But don’t they already have a few commuters?
Yes, TVS already has the Sport, Star City + and Victor doing duty as commuters. Where does the Radeon fit in? Well it is a 110cc scooter itself and finds itself sitting between the Sport and Star City+ in terms of price. The Sport is a 100cc motorcycle though, making the Radeon TVS's most affordable 110cc. The two 110s are being positioned differently – they are pushing the Star City + in hyper urban spaces, while the Radeon is being pushed in Tier 2 and Tier 3 cities.
Okay, 110cc. So is it based on the Star City+?
Yes and no. The Radeon and the Star City+ share a few parts — the engine is common between the two. But there are differences as well. If you look closely at the spec sheet, you’ll notice that the Radeon has a 5mm longer wheelbase and at 180mm, has 8mm more of ground clearance. It also has larger 18-inch wheels compared to the Star City+’s 17s.

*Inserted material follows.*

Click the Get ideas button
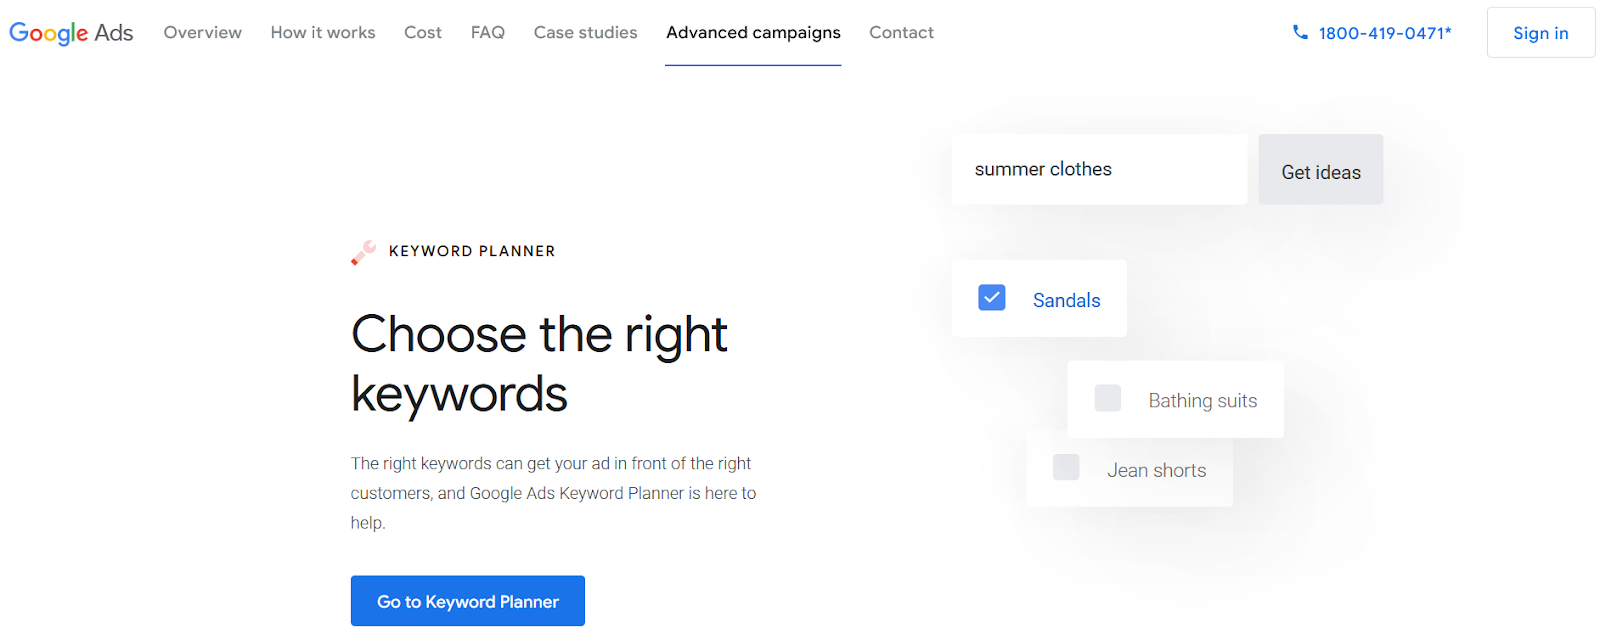Screen dimensions: 1600x639 (x=1320, y=171)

Understood. You said it brings ‘swagger’ to this staid segment. Care to explain?
I know what you’re thinking, and let me explain. By swagger, I don’t mean some edgy styling or anything of the sort – this isn’t a sporty bike and doesn’t even pretend to be one. Swagger in this segment means bragging rights for the owner, and bragging rights are directly proportional to the number of features the bike gets.
The Radeon gets some rather neat features, starting with a USB charging port. It also gets a side stand indicator that comes along with a hugely irritating, constant beep when the stand is down. It is rather loud and can get to you after a while, but I guess that is the point if it. Additionally, the Radeon gets plenty of storage options – you get a large grabrail with an integrated carrier, a grab handle for women who prefer sitting with both legs on one side, tank grips and even a DRL. The cluster is interesting as well, it has a car-like twin-dial set up with one dial for the speedo and one for the fuel gauge, though it misses out on a tripmeter and tachometer.
Interesting, but enough jibber-jabber. Did you ride it?
Of course, I did. I’d have got a sounding from the boss if I returned without riding it.
Care to elaborate?
Okay, okay. Let me start with the engine. It is a 109.7cc motor that makes 8.3bhp and 8.7Nm, and is identical to what you get in the Star City+. TVS does claim that they have tuned this engine for more torque low down, though I would have to ride both motorcycles back-to-back to confirm that. What I can confirm is that there is plenty of shove low down in the rev range – the low to mid revs are where the Radeon generates most of its pull. I can also confirm that the Radeon is rather refined and doesn’t have any intrusive vibrations at the bars, pegs or seat. It is quite a nice engine to use. Mated to a four-speed gearbox with an all-up shifting pattern, it makes riding in the city a breeze. The ratios are shot and you can potter about at rolling speeds even in second gear without the bike sputtering.
You left out the best part! How fast will it go?
Well, this isn’t really a “how fast will it go” motorcycle, but if you really want to know, it will do around 90kph before running out of breath. I tried to hit a ton, but I the engine was really struggling and I didn’t have the space.
And how does it ride?
It is a little stiff, to be honest. You’d think a commuter like this would be softly sprung but this catches you by surprise. Hit a bump to hard and you will feel it on your backside. That isn’t necessarily a bad thing, it lends you a sense of control over the motorcycle and it doesn’t wallow like other softly sprung motorcycles do. The bike’s long wheelbase also keeps it incredibly stable and small corrections to the handlebar don’t send it weaving.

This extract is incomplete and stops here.